Travis County Trade Secret Lawyer

A mid-sized Austin software company discovers that a former vice president has left to join a direct competitor, taking with him years of proprietary source code, client contact databases, and internal pricing strategies. Within weeks, the competitor launches a product that is strikingly similar. The damage accumulates quietly at first, then catastrophically. By the time leadership realizes what has happened and starts asking legal questions, critical evidence has been overwritten, witnesses have moved on, and the window for emergency judicial relief has narrowed considerably. This is the reality that companies face when trade secret theft goes unaddressed. A Travis County trade secret lawyer exists precisely to prevent this outcome or, when prevention fails, to respond with the speed and sophistication that the situation demands.

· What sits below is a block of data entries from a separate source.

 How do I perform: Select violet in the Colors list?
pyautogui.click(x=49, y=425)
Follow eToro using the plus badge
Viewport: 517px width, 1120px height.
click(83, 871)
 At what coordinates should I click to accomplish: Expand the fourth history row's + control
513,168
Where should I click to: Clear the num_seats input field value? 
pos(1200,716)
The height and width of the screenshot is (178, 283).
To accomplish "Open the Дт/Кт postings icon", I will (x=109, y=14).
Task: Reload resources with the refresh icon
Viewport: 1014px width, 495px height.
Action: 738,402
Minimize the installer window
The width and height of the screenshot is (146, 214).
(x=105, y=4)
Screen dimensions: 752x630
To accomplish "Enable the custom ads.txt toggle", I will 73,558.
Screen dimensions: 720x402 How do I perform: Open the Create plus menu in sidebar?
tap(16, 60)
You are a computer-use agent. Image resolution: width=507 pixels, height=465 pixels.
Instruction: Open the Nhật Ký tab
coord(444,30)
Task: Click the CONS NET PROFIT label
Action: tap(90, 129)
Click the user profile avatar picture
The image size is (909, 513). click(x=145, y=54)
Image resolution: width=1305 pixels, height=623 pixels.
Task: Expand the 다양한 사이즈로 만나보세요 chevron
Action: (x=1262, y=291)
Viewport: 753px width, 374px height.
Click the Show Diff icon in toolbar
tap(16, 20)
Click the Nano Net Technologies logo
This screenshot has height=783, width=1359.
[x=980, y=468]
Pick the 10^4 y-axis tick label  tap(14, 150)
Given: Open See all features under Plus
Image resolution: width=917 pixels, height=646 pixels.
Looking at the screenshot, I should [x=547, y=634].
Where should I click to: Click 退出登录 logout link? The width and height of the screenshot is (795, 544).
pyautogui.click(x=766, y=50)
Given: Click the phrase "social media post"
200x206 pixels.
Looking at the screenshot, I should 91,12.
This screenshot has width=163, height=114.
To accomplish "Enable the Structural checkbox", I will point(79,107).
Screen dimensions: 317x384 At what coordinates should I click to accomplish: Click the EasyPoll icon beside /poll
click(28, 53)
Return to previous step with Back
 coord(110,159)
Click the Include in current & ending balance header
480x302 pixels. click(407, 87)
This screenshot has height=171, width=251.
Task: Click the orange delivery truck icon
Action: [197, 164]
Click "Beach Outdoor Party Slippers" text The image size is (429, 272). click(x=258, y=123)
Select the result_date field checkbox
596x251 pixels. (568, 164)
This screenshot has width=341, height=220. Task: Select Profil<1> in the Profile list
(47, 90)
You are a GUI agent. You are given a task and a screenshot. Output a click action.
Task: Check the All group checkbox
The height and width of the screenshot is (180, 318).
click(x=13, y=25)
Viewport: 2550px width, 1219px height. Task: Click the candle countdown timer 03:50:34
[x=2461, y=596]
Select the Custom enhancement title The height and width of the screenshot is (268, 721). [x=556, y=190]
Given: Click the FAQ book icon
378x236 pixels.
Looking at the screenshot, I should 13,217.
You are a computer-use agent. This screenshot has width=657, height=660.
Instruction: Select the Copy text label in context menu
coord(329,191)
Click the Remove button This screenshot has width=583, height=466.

What Qualifies as a Trade Secret Under Texas and Federal Law

Trade secret law in Texas operates on two parallel tracks. The Texas Uniform Trade Secrets Act governs state-level claims, while the federal Defend Trade Secrets Act, enacted in 2016, opened the door to federal court litigation for the same conduct. Both frameworks define a trade secret broadly: any information that derives independent economic value from not being generally known to others who could exploit it, and that the owner takes reasonable steps to protect. That definition is wider than most business owners expect.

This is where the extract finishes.